Continuing with church organ construction, Johnson built organs of increasing size. His first two-manual organ was Opus 13, 1849, at the Congregational Church in Westfield, Massachusetts. This organ contained about 15 ranks. Further expanding his territory and size, Opus 40, a 34-stop three-manual organ, was built in 1855 for the Park Presbyterian Church in Troy, New York. Another 1855 organ is believed to be the oldest Johnson organ which still exists in its original form. It is Johnson's Opus 43, built at the First Ward Presbyterian Church (later the Westminster Presbyterian Church) in Syracuse, New York. In 1870 Johnson's Opus 339 with 16 ranks was built and installed at the Universalist Church, now the Unitarian Universalist Congregation in Stamford, CT. It remains there today in its original form.

In 1871, a fire destroyed the Johnson factory. All tools and materials, along with Opus 348, 349, and 350 that were under construction were destroyed. At the time of the fire, Opus 345, a typical William Johnson tracker pipe organ of about 18 ranks (Pictured) was being installed at the First Baptist Church of Penn Yan, New York. Most of its pipework, some of the last to be built at the original factory, is still in use in the Church's present organ.

After the fire, the old First Congregational Church building (designed by Bullfinch) was utilized for a factory. About that time William A. Johnson's son William H. Johnson, who had worked in the shop since he was 16, became an official member of the firm. With a new name, "Johnson and Son", the company was back in operation soon enough to produce 52 new organs in Chicago, Illinois, after the 1871 Great Chicago Fire. A new factory was built in 1873, and another in the mid-1880s. Johnson and Son continued the work of the William A. Johnson Organ Company, building an additional 500 organs. Their largest organs were of around 55 ranks.

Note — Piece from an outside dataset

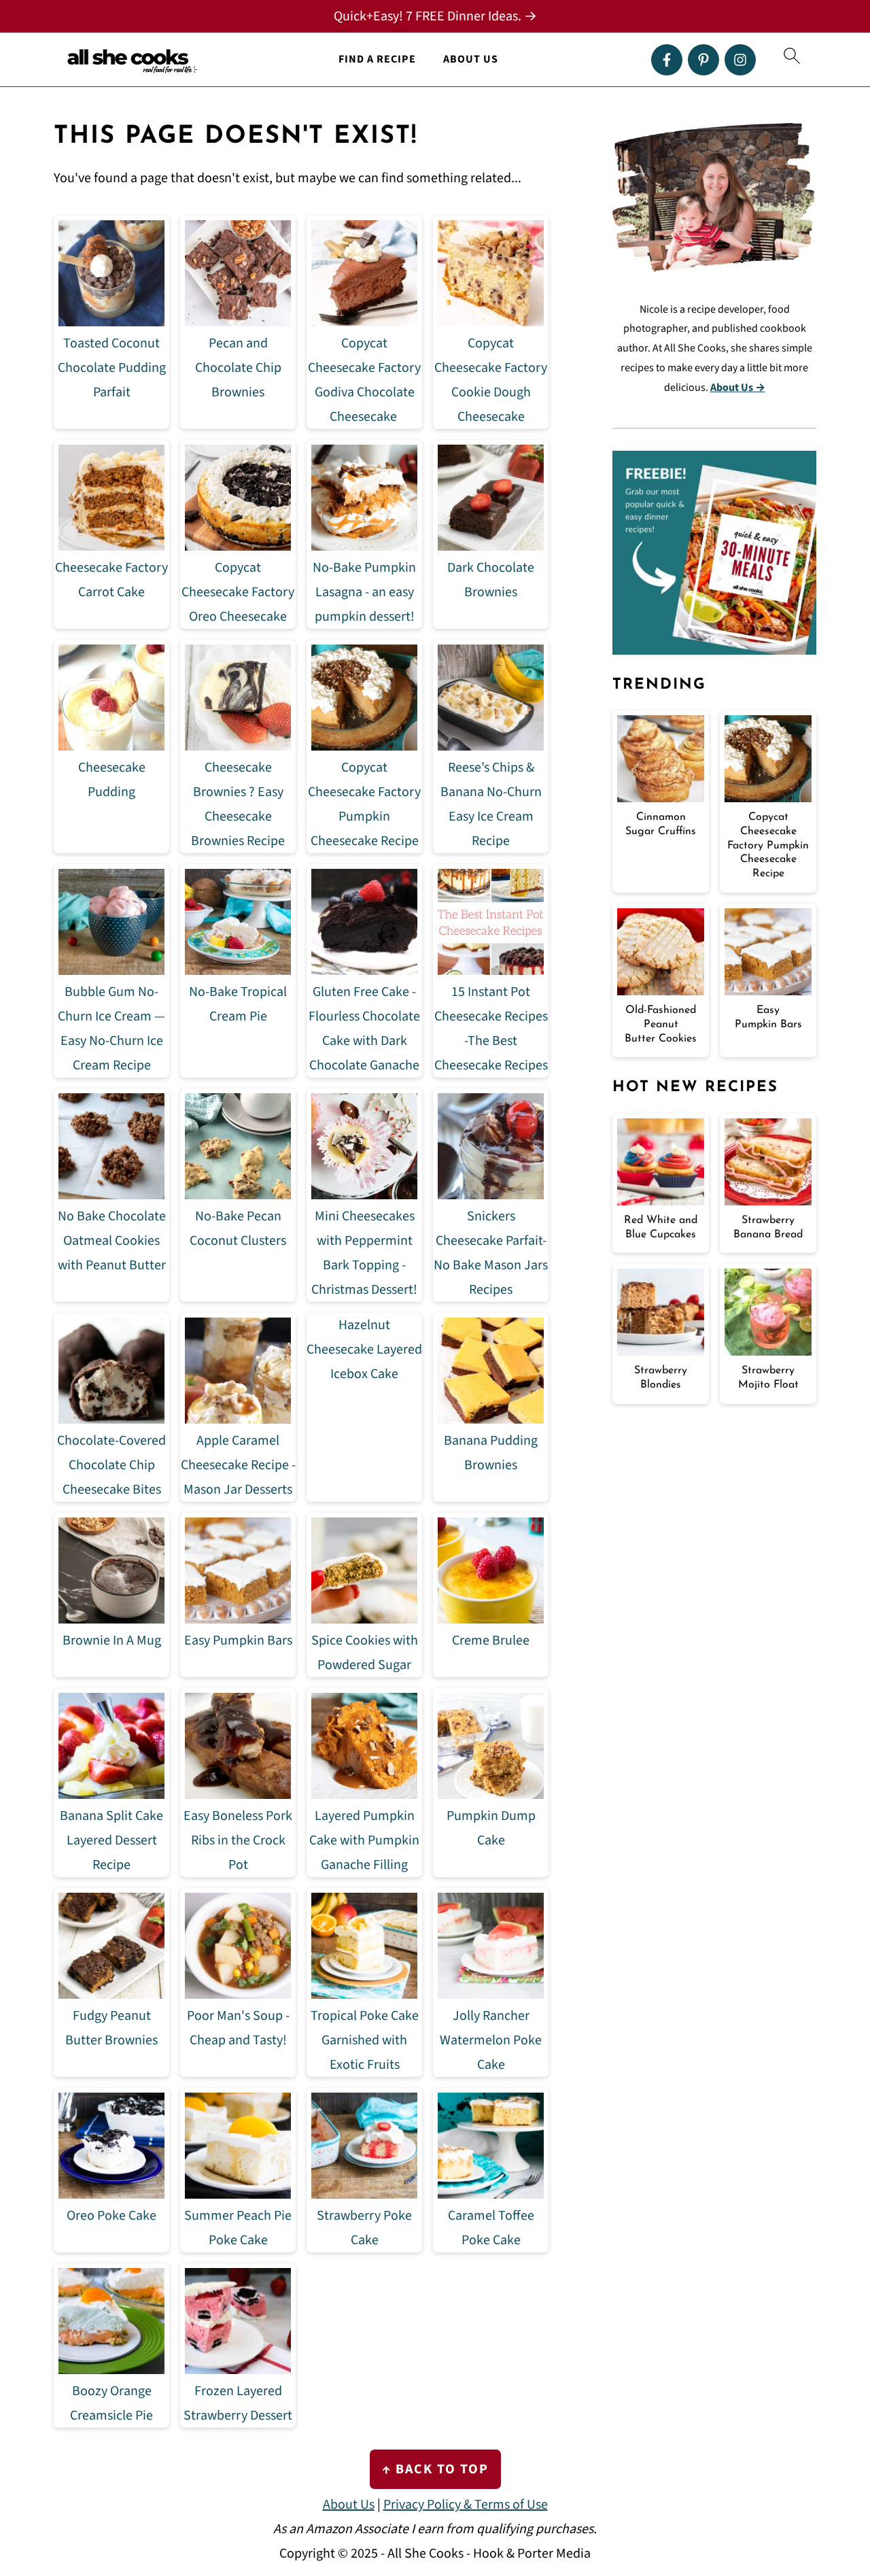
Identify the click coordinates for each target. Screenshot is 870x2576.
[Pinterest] (703, 59)
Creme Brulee (490, 1640)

Throughout the years, Johnson organs were well known for their "excellent balance, splendid dignity, and beautiful voicing". Highest quality materials and workmanship were used, and Johnson's organ pipes were always of the finest quality. Tracker organs eventually became less popular, and, not wishing to switch to tubular-pneumatic- or electro-pneumatic-action organs, the company ceased operations in 1898. Their last organ was a large 3-manual organ, Opus 860, at St. Paul's Church in Chicago.

== Citations ==
Elsworth, John Van Varick (1984). "The Johnson Organs"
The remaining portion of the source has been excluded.